Cigall Kadoch was inspired to become a medical researcher as a teenager when her caretaker, whom she saw as a mentor, got sick and died suddenly.
“She played a huge role in our lives, and she was the only person my parents trusted,” Kadoch, associate professor of pediatric oncology at the Dana-Farber Cancer Institute and Harvard Medical School, told JNS. “Around when I was bat mitzvah age, she was diagnosed with breast cancer and passed away within a few months in front of our eyes.”
Kadoch struggled to understand and process what was happening.
“I was frustrated because I was told I was smart but I didn’t have an explanation for what claimed her life. It was like an accident or a fire,” she told JNS. “This was something within the human body that I couldn’t explain or find answers for because they weren’t in textbooks yet.”
Kadoch, 39, was also confused when she shadowed a family member, who worked with cancer patients, at a clinic.
“I would watch him treat patients, but I couldn’t understand why some got better and others died,” she said. “I asked him why some cancers respond to treatments and others don’t and he couldn’t answer me, so I thought I would become medically trained as a way to understand.”
Kadoch not only trained as a medical researcher—in college at the University of California, Berkeley and then a doctorate in cancer biology from Stanford School of Medicine—but after establishing her own lab, at age 28, in 2014, she is “one of the youngest scientists ever appointed to the Harvard Medical School faculty,” per her Dana-Farber bio.
Last month, she landed one of the most prestigious scientific awards in the United States, the 2024 Blavatnik National Awards for Young Scientists. She credits much of her success, and her outlook, to her Jewish identity.
Fixing the world
Kadoch grew up in San Francisco, the daughter of an American mother who never converted formally but lives a Jewish life, and a Moroccan Jewish father who grew up in Israel and served in the Six-Day War in 1967 before moving to the United States. Her mother spent a year in Israel and raised her children, including Kadoch, “fully Jewish, with Hebrew as a second, co-learned language,” she told JNS.

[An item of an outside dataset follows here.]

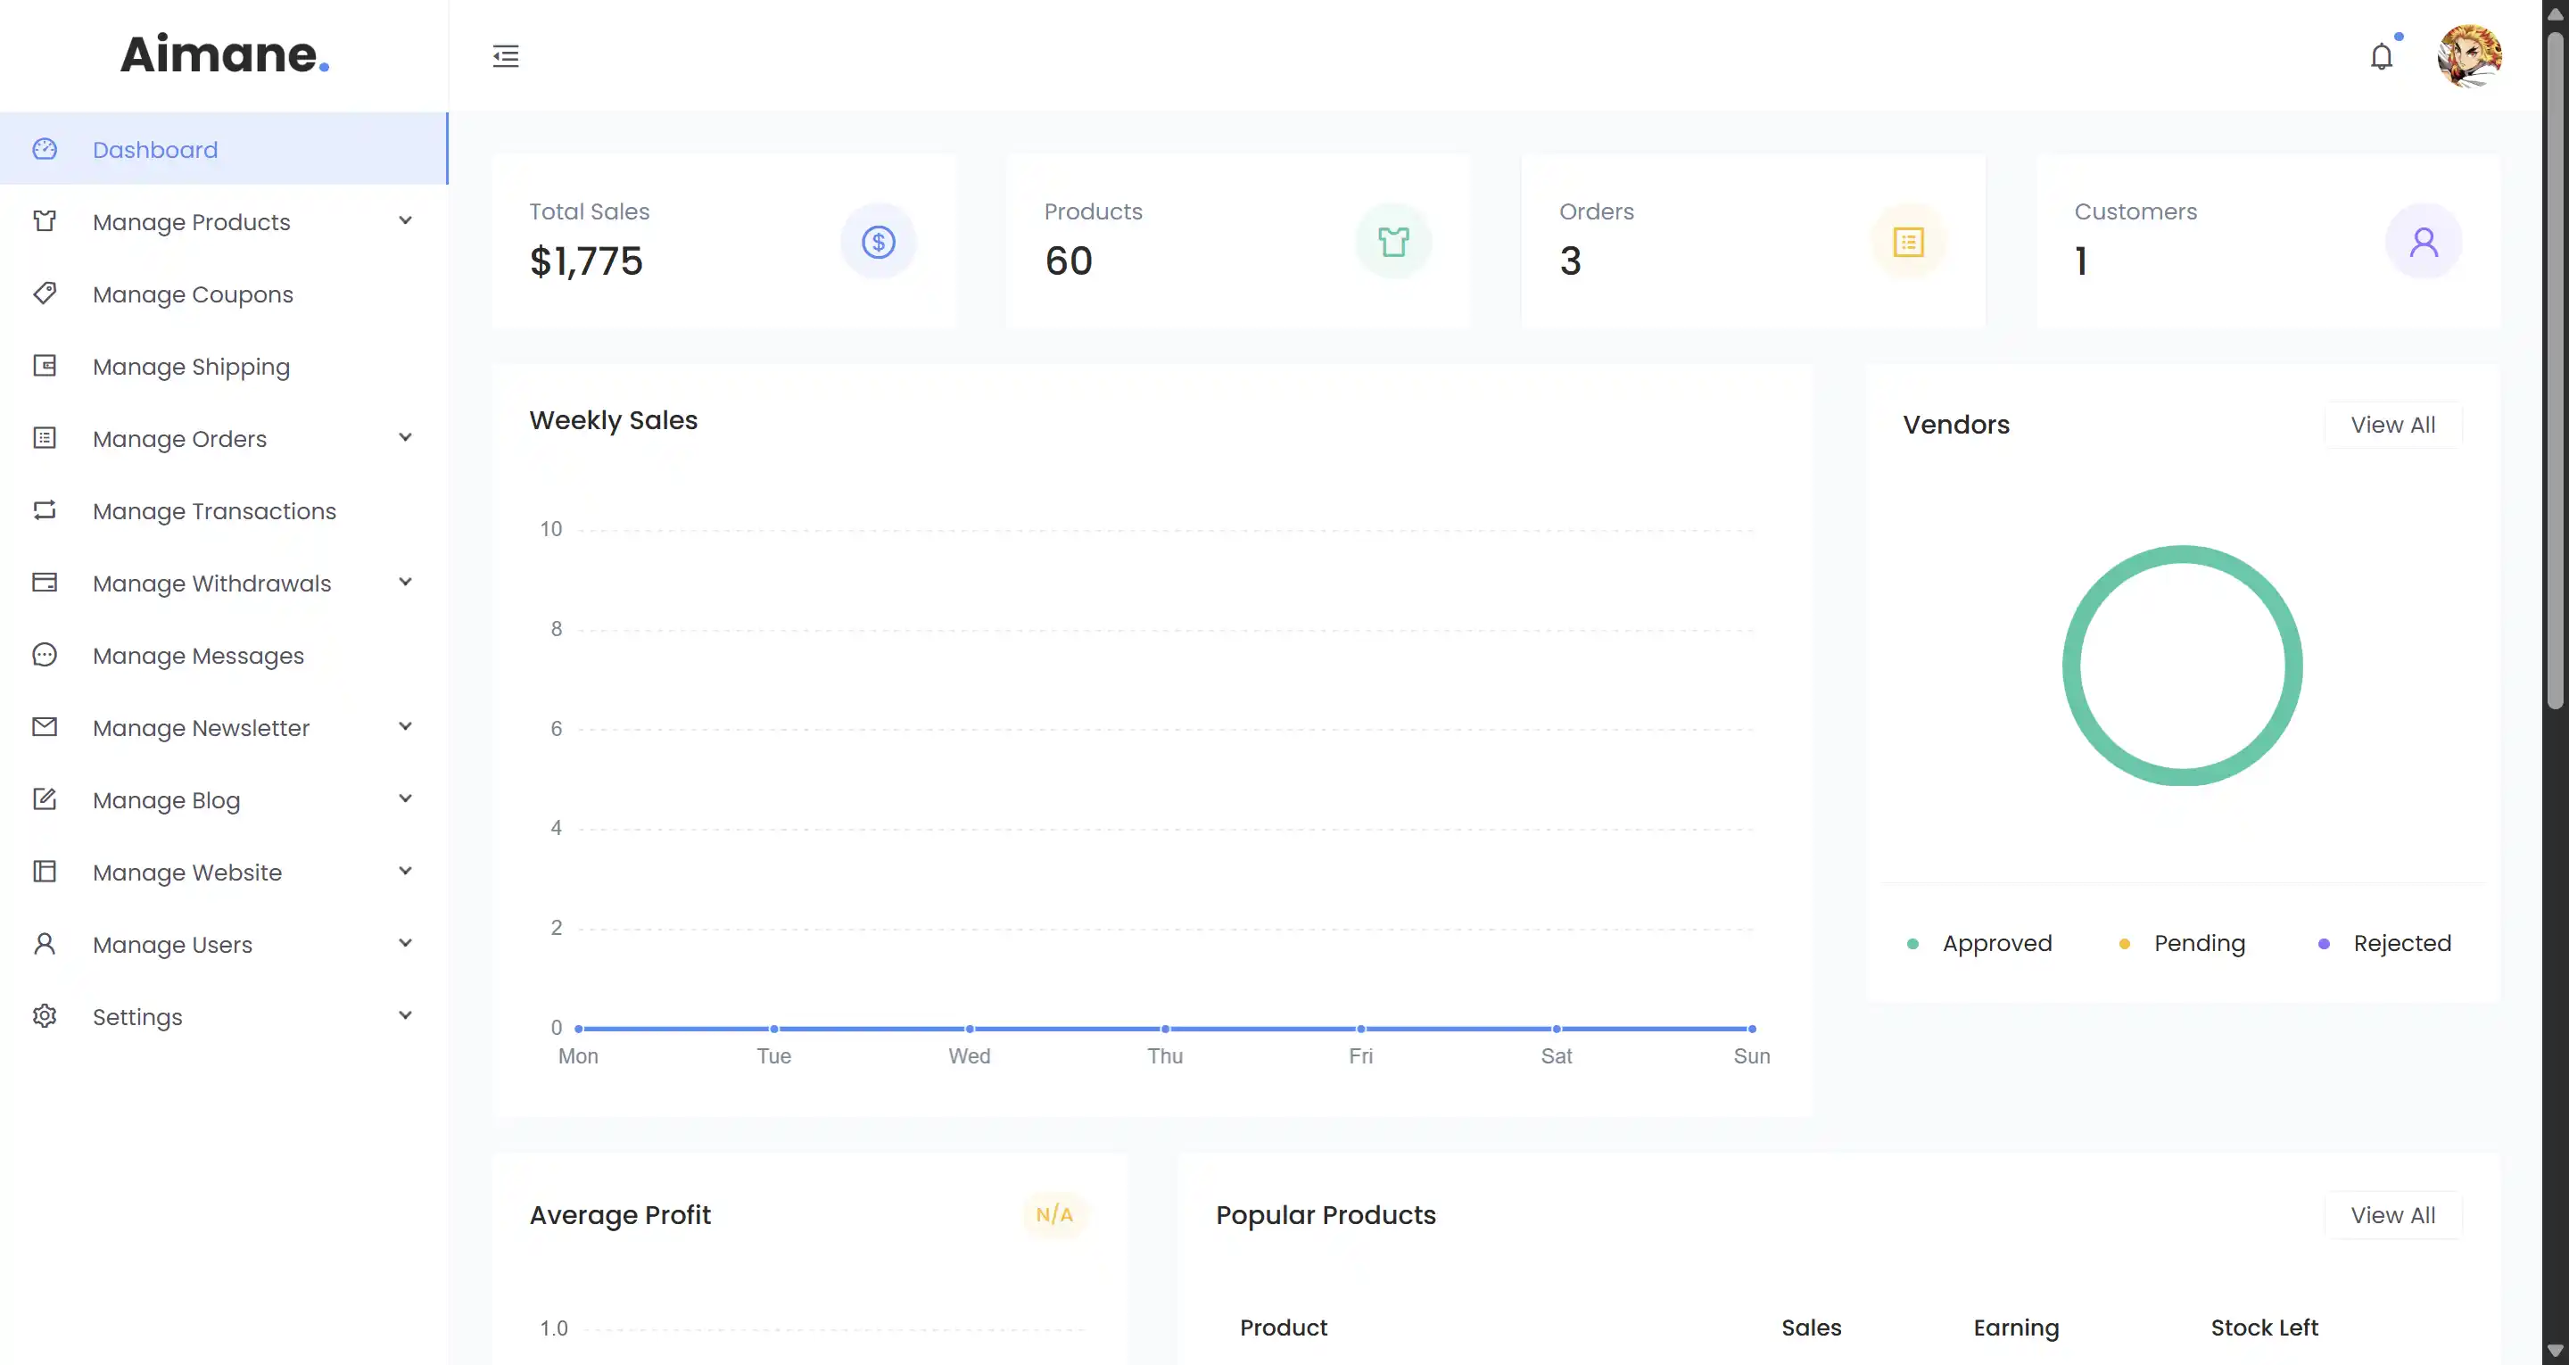Click the Orders list icon
Image resolution: width=2569 pixels, height=1365 pixels.
1908,241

“Through the lens of my parents’ appreciation for this life we wanted to build, I always thought of ways to make the world better,” Kadoch said. “Because I was raised with this culture, I was always thinking of tikkun olam and how I can make the world a better place.”

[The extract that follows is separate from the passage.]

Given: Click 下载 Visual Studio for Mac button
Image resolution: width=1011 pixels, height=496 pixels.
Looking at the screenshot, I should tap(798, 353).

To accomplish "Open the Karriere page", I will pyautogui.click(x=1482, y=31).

As an Israeli-American scientist, Kadoch is inspired by her father’s service in Israel.
“Understanding what my dad faced as a soldier in the army in the setting of an active war really put into perspective how lucky I am to be able to make the most of this thing I call life,” she said.

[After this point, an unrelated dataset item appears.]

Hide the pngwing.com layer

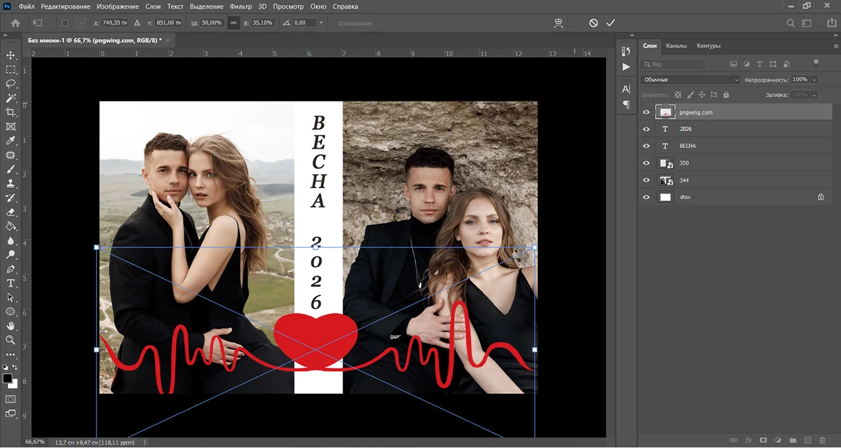(646, 112)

“The sense of resilience is indeed a part of the culture and religious aspects of Judaism,” she added. “A huge part of that is embodied in the constant threat that Israel faces and the constant need to defend itself. I think it comes from a hardwired understanding that the way to live there is to be resilient.”
Since Hamas’s Oct. 7 attack on southern Israel, even more resilience has been required, including of Kadoch’s colleagues in Israel.
“The fact that Israeli scientists can do this in light of what is happening has motivated me and my peers to support that network of people, to make sure that those scientists have every bit of support they can get, have mentors all over the world, and to make sure that the resilience is carried forward,” she said.
‘Most promising’ researchers
This year was the second time that the Blavatnik Family Foundation and The New York Academy of Sciences awarded the national prizes—each of which is worth $250,000—to three women scientists, the duo stated in a release.
The prizes recognize “America’s most promising, faculty-level scientific researchers under 42,” per the foundation, which said that the three, including Kadoch, were culled from 331 nominations from 172 institutions in 43 states. (Another 15 finalists receive $15,000 each.)
Kadoch, the life sciences laureate, and her team “discovered, characterized and worked to pharmacologically target a major mechanism that upholds and supports human cancer,” she explained.
BAF chromatin remodeling complexes—as these mechanisms are called—“are large molecular machines that roll along our DNA and dictate which genes turn on and off,” Kadoch said.
“BAF complexes are mutated or at fault in over 20% of human cancers, and further, a large number of cancers—up to 50%—depend on their activities for survival, acting as Achilles’ heels, making them promising drug targets,” she added.
Foghorn Therapeutics, the company that Kadoch founded, is currently developing first-in-class molecules targeting those BAF complexes.
The fact that she is part of a trio of women laureates isn’t lost on Kadoch.
“Never have we seen so many women taking the helm of leading positions at organizations,” she said. “I have two young children, and it’s very hard to balance jobs like mine, so conversations about needing to support women as both mothers and professionals hit home.”
Thinking back on her career to date, she again reflects on her Jewish identity.
“As a kid I always felt unique,” she told JNS. “I was always wondering why my name is spelled like this and sounded different from friends’, but I also think it gave me a sense of identity.”
“Now, looking back on it, I am proud,” she said. “My name is unique. What I’ve done with my life is unique, and it all together goes along with the picture of who I became.”